> TASK INSTRUCTIONS
Resume the laboratory testing guidelines below, writing on from the last sentence shown in the same style.

> TEXT FOR ANALYSIS
----

Page 184 - Registrar Orientation Manual 2016
P. 184
Reference:
Effective date:
2015
Expiry date:
2018
Page:
10 of 28
Title: Laboratory Testing Guidelines (DRAFT)
Type:
Clinical Guideline
Version:
01
Authorising initials:
Prolactin ($14)
The Choosing Wisely recommendations include the following:
Do not perform prolactin levels in infertility investigation if normal menses.
PTH ($28)
PTH testing costs over $120,000 a year. Many tests are repeated. We recommend:
Do not repeat the PTH more frequently than 3 monthly in patients with CKD.
The PTH-related peptide ($136) is an expensive send-away test; the result usually takes weeks to come back and rarely changes the management of patients with malignant hypercalcaemia.
Thyroid Function Tests (‘TFTs’) (TSH is $7, Thyroxine $7)
The Choosing Wisely recommendations include the following:
Don’t order multiple tests in the initial evaluation of a patient with suspected non-neoplastic thyroid disease. Order thyroid-stimulating hormone (TSH), and if abnormal, follow up with additional evaluation or treatment depending on the findings.
Don’t order T3 levels when assessing levothyroxine (T4) dose in hypothyroid patients.
The DHB Shared Services Laboratory Test Referral Guidelines note: Free T3 measurement is useful only in specific clinical settings:
Evaluation of possible or established hyperthyroidism. It can identify the severity and also patients with low TSH but normal FT4 (either ‘T3 toxicosis’ or early recurrence)
Monitoring of patients on thyroid replacement in two specific circumstances:
o patients with hypopituitarism, sometimes as an adjunct to measurement of free T4,
because the TSH is typically unreliable in such patients.

----

> MATERIAL PROVIDED
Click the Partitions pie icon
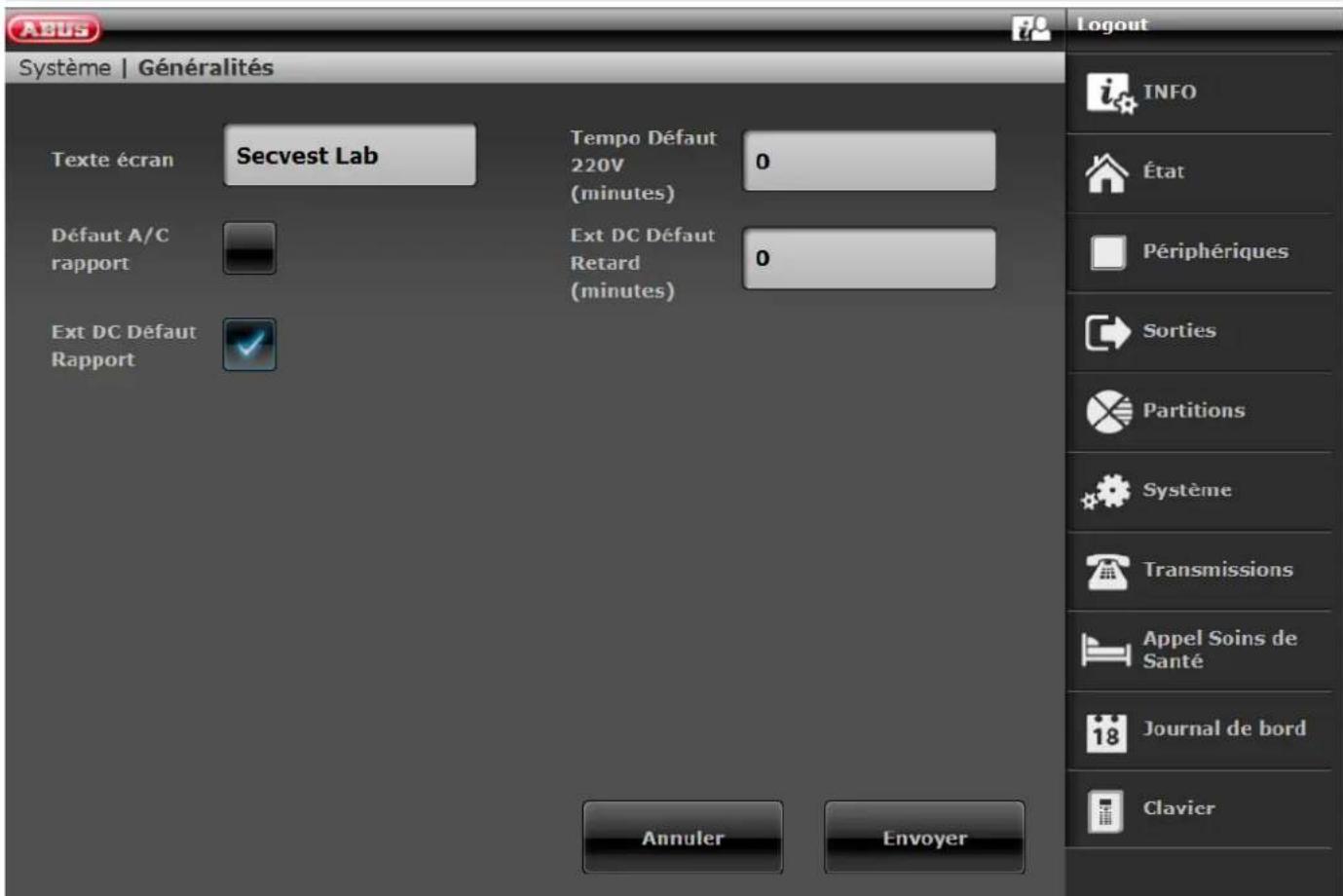Screen dimensions: 1343x896 (x=1107, y=412)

----

> RESULT OF THIS TASK
o sometimes in monitoring of patients on suppressive treatment for thyroid cancer
Rare clinical settings of TSH secreting pituitary tumours or defects in thyroid hormone metabolism or action (e.g. congenital deiodinase deficiency, hormone resistance)
We also recommend:
Do not do TFTs as a screening test in hospital admissions.
Do not do TFTs unless there is a clinical indication (for example new AF).
Do not repeat TFTs without a good reason.
Do not repeat TFTs within 4 weeks of starting or changing treatment of thyroid disease except in patients with severe thyrotoxicosis (who should be under Endocrinology).
Our laboratory adds the FT4 if the TSH is elevated and both FT4 and FT3 if the TSH is low.
TSH receptor antibody tests ($72)
TSH receptor antibody tests cost the DHB over $160,000 a year. Ten times as many tests are
currently done as than the annual incidence of new cases of thyrotoxicosis. We recommend:
Do not do TSH receptor antibody tests except in newly diagnosed thyrotoxicosis unless recommended by an Endocrinology SMO.
TSH receptor antibody tests are useful in the work-up of patients with newly diagnosed thyrotoxicosis to identify patients with Grave’s disease. They are used in monitoring selected patients on treatment, patients with thyroid eye disease and in patients with previous treated Grave’s disease who get pregnant. The laboratory will not test specimens more often than 4 weekly. Repeat testing needs support of an Endocrine SMO.